* [Objective]: Locate every line in the records below that contains the word "perform", treating uppercase and lowercase as different, and copy each of those lines.

* [Dataset]:
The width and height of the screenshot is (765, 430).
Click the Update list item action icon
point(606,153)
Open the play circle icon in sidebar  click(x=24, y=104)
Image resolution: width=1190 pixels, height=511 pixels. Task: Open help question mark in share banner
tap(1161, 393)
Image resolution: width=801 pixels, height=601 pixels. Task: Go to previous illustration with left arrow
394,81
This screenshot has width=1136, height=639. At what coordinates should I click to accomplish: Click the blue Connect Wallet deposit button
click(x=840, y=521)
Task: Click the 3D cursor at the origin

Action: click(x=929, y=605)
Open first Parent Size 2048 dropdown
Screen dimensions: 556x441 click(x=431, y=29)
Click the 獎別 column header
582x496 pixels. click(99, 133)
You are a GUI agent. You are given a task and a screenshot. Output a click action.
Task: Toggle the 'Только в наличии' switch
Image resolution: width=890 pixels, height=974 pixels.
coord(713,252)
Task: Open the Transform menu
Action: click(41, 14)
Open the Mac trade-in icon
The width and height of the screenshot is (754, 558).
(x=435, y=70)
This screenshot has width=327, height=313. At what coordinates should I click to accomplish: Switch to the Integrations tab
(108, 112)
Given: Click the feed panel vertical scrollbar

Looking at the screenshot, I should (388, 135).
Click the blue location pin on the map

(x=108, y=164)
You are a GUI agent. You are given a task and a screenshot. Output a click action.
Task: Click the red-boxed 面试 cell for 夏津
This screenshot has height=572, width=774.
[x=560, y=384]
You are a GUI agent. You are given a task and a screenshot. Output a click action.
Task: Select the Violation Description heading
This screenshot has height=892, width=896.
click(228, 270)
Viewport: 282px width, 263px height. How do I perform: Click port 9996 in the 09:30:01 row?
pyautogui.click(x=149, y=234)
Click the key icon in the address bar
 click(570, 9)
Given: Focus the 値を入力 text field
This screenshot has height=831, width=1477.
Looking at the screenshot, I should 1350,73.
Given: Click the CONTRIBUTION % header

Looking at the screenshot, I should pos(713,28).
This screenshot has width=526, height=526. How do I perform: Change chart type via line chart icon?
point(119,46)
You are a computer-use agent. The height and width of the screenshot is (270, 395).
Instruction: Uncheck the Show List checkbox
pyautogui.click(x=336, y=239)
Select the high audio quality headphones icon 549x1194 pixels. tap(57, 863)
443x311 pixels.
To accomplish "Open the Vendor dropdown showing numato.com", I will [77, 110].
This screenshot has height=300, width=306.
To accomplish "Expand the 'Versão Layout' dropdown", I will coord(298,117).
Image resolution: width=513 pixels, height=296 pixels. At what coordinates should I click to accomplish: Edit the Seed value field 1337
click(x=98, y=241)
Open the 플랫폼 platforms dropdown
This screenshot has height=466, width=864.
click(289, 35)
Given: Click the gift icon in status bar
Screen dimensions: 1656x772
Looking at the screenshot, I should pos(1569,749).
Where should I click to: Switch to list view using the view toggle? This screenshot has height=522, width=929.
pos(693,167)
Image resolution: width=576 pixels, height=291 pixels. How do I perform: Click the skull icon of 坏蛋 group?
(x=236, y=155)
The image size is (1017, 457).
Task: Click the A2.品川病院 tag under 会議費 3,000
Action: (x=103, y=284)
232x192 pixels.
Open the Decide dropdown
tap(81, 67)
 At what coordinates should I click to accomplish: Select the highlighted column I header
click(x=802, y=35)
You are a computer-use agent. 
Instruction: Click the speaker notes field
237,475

* [Exercise output]:
Viewport: 282px width, 263px height. How do I perform: Click port 9996 in the 09:30:01 row?
This screenshot has width=526, height=526. How do I perform: Change chart type via line chart icon?
Image resolution: width=576 pixels, height=291 pixels. How do I perform: Click the skull icon of 坏蛋 group?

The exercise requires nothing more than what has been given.